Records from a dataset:
-------
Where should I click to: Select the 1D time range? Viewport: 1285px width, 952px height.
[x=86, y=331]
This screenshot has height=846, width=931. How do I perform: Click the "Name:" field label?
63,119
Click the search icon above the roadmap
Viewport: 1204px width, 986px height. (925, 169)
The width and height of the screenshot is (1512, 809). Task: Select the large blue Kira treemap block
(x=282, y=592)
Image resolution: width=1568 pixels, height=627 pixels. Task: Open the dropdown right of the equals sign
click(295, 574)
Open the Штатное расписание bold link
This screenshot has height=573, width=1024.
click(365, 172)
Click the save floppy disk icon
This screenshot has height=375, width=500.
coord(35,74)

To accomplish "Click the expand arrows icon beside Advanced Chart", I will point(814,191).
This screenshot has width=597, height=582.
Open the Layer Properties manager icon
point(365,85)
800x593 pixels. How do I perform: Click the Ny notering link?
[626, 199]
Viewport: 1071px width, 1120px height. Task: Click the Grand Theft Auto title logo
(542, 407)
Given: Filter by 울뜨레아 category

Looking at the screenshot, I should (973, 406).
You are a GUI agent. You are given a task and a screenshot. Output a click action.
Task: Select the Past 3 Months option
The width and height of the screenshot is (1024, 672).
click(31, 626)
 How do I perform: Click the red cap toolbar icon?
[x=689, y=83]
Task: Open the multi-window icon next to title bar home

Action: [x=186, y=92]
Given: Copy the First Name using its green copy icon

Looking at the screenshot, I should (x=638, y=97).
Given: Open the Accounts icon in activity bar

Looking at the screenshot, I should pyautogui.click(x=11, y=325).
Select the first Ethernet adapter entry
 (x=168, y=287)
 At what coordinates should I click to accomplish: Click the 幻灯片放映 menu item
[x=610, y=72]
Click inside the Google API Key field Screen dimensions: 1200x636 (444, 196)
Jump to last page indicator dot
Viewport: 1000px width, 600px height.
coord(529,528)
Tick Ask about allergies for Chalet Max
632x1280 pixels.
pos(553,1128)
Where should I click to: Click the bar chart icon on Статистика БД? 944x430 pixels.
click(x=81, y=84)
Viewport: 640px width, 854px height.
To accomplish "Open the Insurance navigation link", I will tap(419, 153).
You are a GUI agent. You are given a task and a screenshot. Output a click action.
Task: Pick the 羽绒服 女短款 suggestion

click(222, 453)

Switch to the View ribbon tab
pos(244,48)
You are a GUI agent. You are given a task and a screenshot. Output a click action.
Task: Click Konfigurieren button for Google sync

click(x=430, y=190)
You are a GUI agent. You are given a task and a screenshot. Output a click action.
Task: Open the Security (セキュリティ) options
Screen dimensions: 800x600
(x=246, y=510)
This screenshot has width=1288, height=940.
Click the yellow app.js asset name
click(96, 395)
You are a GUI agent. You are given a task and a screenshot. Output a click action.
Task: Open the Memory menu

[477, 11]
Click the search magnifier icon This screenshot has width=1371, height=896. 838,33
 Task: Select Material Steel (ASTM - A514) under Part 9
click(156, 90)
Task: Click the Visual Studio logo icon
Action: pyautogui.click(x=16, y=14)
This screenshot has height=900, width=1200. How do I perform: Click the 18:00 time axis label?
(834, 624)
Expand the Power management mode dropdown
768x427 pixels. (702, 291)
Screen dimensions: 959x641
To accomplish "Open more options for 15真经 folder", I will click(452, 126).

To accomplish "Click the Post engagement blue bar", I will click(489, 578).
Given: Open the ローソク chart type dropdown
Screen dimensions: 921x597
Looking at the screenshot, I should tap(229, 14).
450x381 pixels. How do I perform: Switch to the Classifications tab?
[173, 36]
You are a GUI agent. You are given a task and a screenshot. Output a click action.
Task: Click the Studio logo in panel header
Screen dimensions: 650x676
-------
Description of the task:
Please retype the records above starting with the line that contains "450x381 pixels. How" and stopping after the last line, changing nothing.

Written answer:
450x381 pixels. How do I perform: Switch to the Classifications tab?
[173, 36]
You are a GUI agent. You are given a task and a screenshot. Output a click action.
Task: Click the Studio logo in panel header
Screen dimensions: 650x676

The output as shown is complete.